Damp nectar saturated my panties inside my secret crevice. The heat begging for his touch got hotter and more maddening, but I never wanted him to stop. I ground my hips against his hand and whimpered into his mouth for more.
Every tooth of my zipper popped with deafening noise when he slid it down to reveal my panties. I wanted all of him—his mouth, his hands, his back, his arms. I wanted his manhood to fill me up and carry me away.
He got onto his knees to pull my jeans off, and when he returned to lie by my side, we both burst into a fever of activity. I ripped my shirt off and set to work on my bra clasp. He peeled his t-shirt over his head and grabbed his fly. He kicked his boots onto the floor with a clump.
I couldn’t stop devouring him with greedy eyes. He drove me to distraction with his unnatural heat and his smoldering presence. I couldn’t rest until my hands closed around his bare back and his weight sank down on top of me. His mouth blistered my tongue and lips with its hot moisture tickling me to wild mania.
His silky skin submerged between my legs, and I wrapped my thighs around his hips. God, yes! That felt so impossibly good. I clenched my ankles behind him to pull him in tight, and his distended shaft came to rest on my wet cleft.

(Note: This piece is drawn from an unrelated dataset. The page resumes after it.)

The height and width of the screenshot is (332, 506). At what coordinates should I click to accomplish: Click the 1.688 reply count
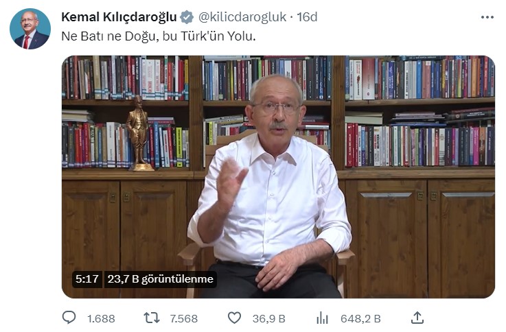click(x=101, y=319)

For one mind-blowing instant, we both froze staring into each other’s eyes. The dark made him appear so much more titanic and enigmatic, but that only fired my craving for him even more. He became all I ever dared to dream. He became a god at that moment, a being worthy of worship and reverence and all my most devoted attentions.
I starved for any taste of his body, for the penetrating lash of his tongue in my mouth. I screamed for him in every pore.

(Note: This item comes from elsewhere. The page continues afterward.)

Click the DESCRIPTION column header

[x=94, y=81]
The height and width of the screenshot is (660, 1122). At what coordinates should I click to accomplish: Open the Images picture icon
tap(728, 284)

He arched back. His length dragged over the engorged petals surrounding my opening. Before I could stop it, that primal scream of naked desire exploded through me in a soul-destroying climax.
The next i
nstant, he plunged to my very center. My satiny folds swallowed him to the hilt, but it was too late for me. My being rocketed into the unknown of dizzy bliss, but I dared not give voice to my own release.
I heaved my head off the pillow and sank my teeth into his neck. I muffled my shrieks of satiated fulfillment to his molten flesh in the delirious hope that maybe he would understand.
I scratched his back trying to inhale him into me beyond the bounds of human form. I clutched his pelvis between my legs. Every cruel stroke of his piston into my channel awoke a burning wave of rapture and exhilarating pleasure almost too intense to stand.
I screamed out his name again and again, but that scream echoed only in my mind. It never escaped to become real in the world. I whispered it. I thought it. I rode one crashing breaker after another on that name, but it remained locked in the chambers of my heart where he belonged. No one had to know but me. That name could drive me to the stars with a simple thought.
God, how could anything feel as good as this? How could I hover in the clouds without ever coming down? How could the human body harbor such passions and never know it?
He made it possible. I never experienced them before because he wasn’t with me. He acted as the catalyst that released the energy from its prison.
He contracted his muscled back over me. He buried his face in the pillow where my hair scattered across his cheeks. He rotated his head and his tortured roaring drifted into my ear.
So it wasn’t only me. He tried to communicate the cataclysm to me. He prayed in the silence of his own rapture that I would hear him, that I would understand, that somehow the message would translate from one heart to another.
I grasped the back of his neck and clasped his mouth against my ear. His hot breath scorched my brain to boiling lava. I couldn’t hold back the flood of emotion and catastrophic power surging through me.
Somewhere in the sea of noise and surf crashing in my ears, I heard Liam howling the same tortured song of completion and release. The union of flesh and bone between my legs seethed with sizzling hot juices flowing back and forth from him to me and from me to him.